→ WHAT YOU WILL DO
In your copy, leave out the pictures and output only the lines from the one holding "This screenshot has height=719, width=1568." through the end of the data below, exactly.

→ DATA TO PROCESS
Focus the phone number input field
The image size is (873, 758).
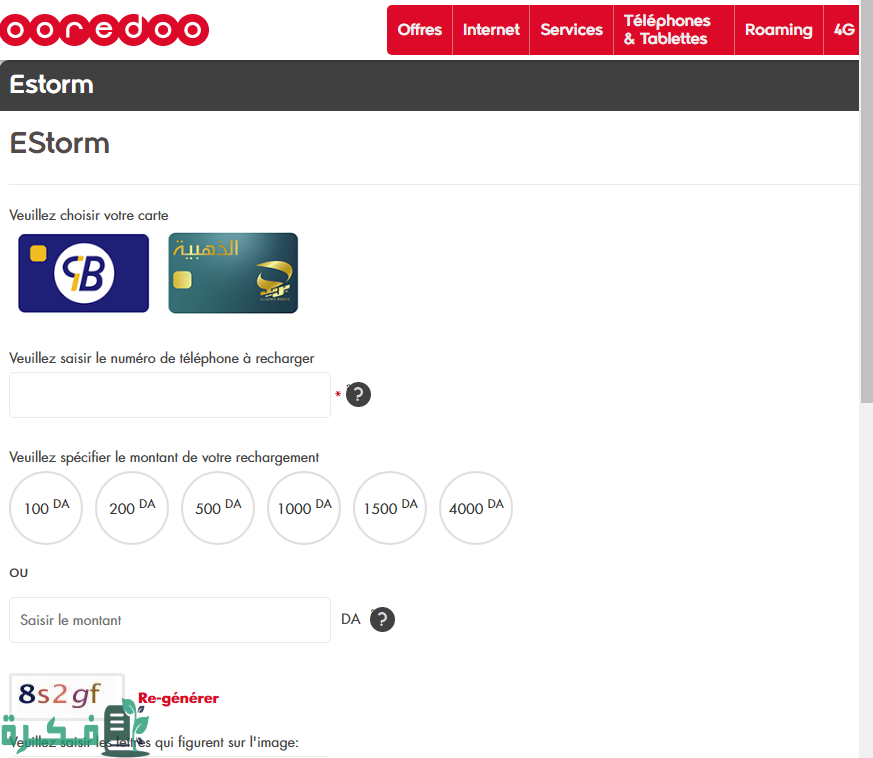point(170,395)
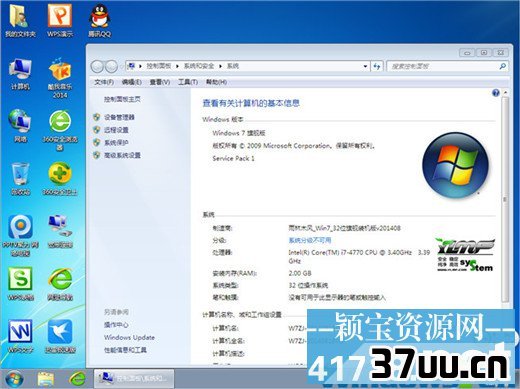Open 设备管理器 link in sidebar
Image resolution: width=520 pixels, height=389 pixels.
119,117
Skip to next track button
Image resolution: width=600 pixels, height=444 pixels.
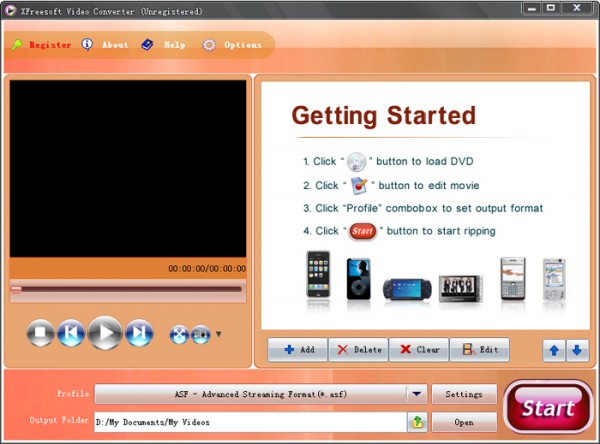(139, 333)
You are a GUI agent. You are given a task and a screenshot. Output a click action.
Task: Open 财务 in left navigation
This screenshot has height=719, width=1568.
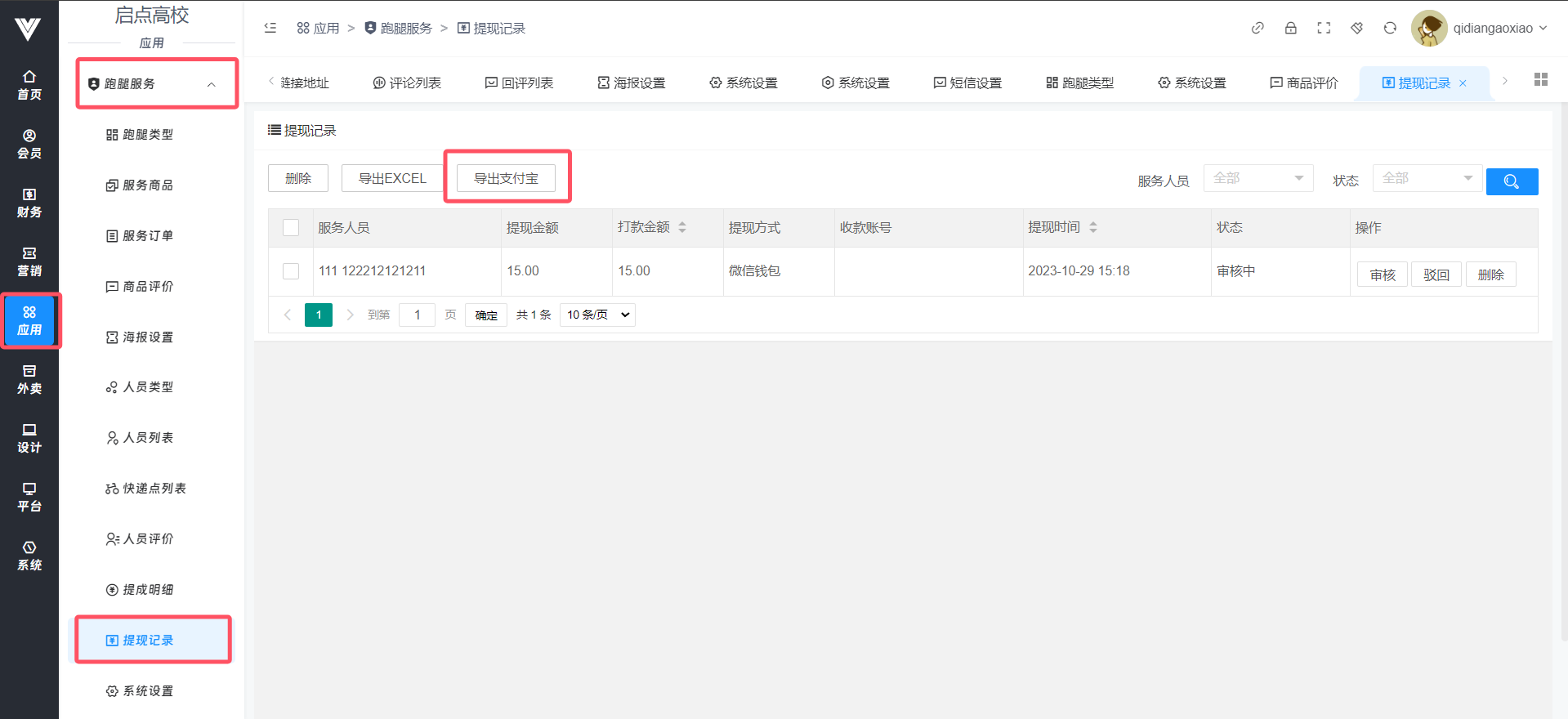point(29,203)
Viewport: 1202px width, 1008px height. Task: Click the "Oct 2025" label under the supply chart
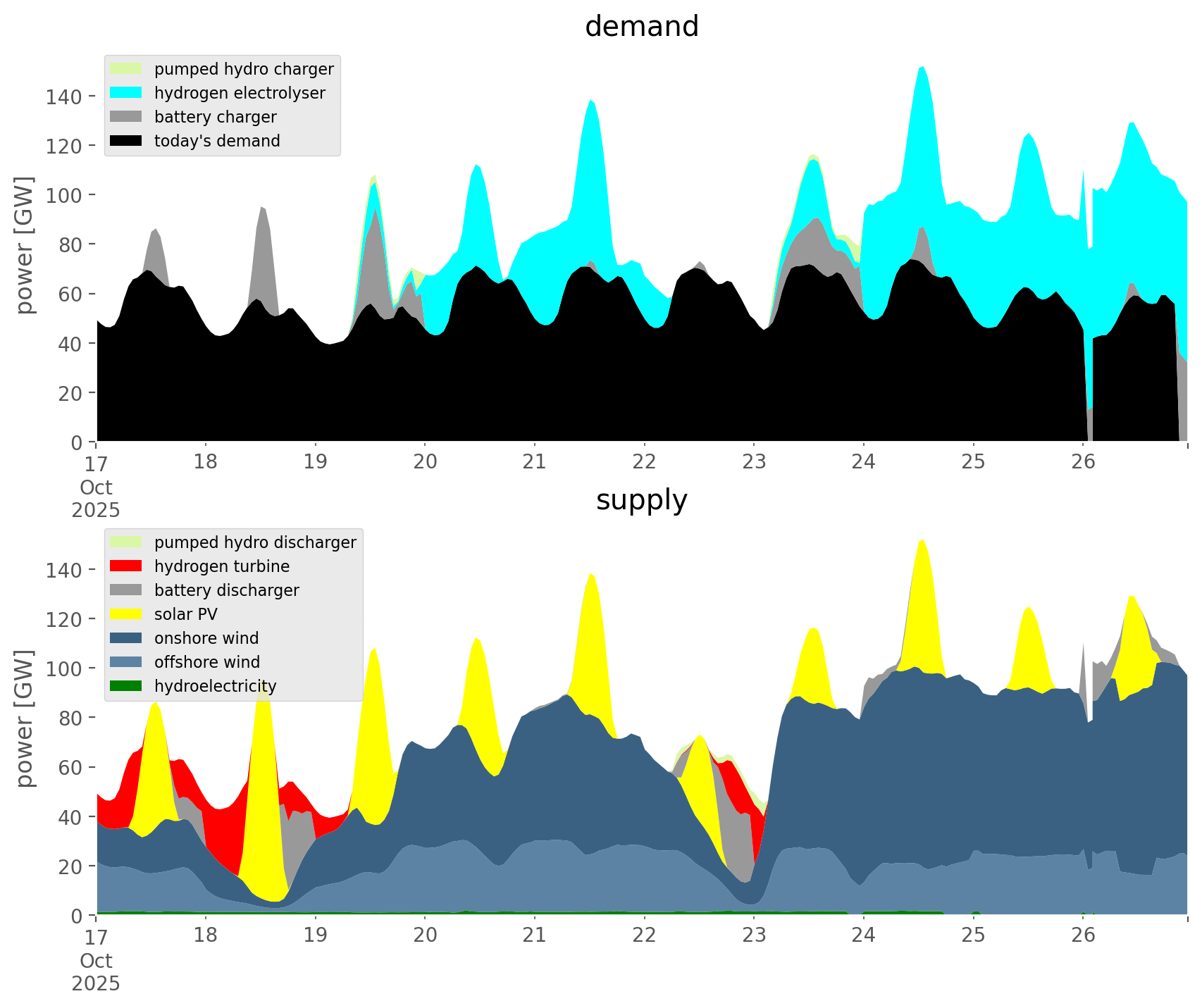click(96, 972)
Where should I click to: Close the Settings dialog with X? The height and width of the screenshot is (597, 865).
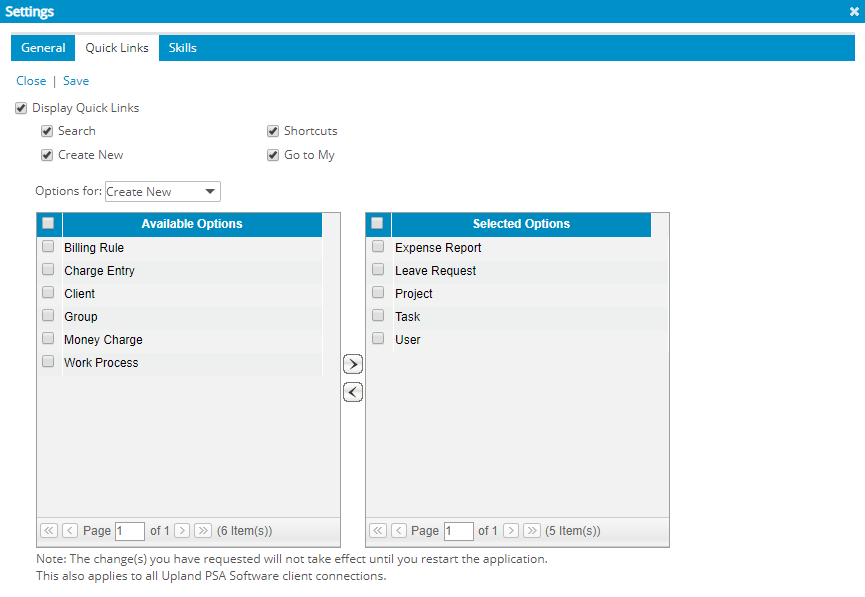[x=854, y=12]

→ ANSWER
This screenshot has height=719, width=1568.
point(29,203)
Viewport: 1202px width, 1008px height. Task: Click the "Oct 2025" label under the supply chart
click(96, 972)
Where should I click to: Close the Settings dialog with X? The height and width of the screenshot is (597, 865).
[x=854, y=12]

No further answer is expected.